_TASK DATA_

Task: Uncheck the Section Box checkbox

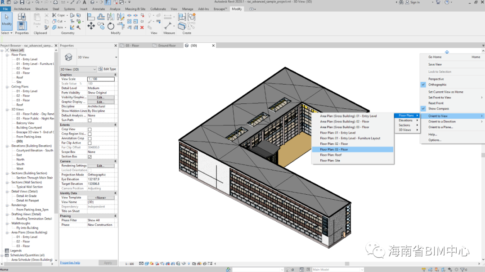Action: [90, 156]
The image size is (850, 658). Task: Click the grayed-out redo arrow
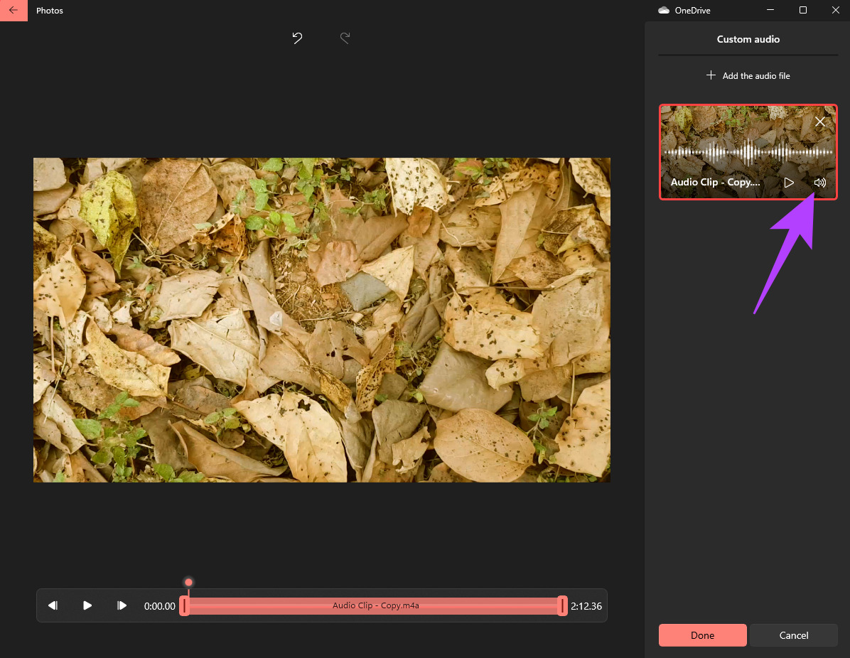pyautogui.click(x=345, y=38)
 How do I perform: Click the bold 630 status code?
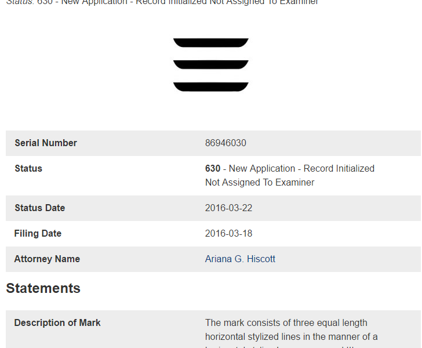[x=213, y=169]

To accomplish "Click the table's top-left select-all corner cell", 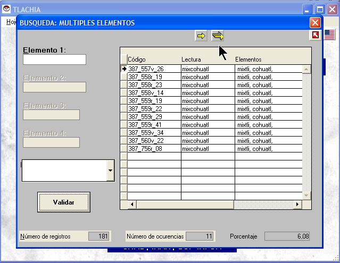I will 124,59.
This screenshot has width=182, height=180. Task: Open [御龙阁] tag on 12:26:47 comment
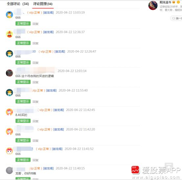point(60,52)
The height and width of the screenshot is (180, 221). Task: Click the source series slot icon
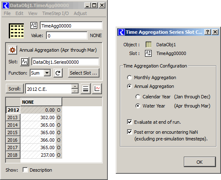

_TASK ITEM_
Drop the pictures, then reproduce exactly the lines from the one with "This screenshot has" through the final line of the listing.

_OUTPUT_
This screenshot has width=182, height=180. Task: Open [御龙阁] tag on 12:26:47 comment
point(60,52)
The height and width of the screenshot is (180, 221). Task: Click the source series slot icon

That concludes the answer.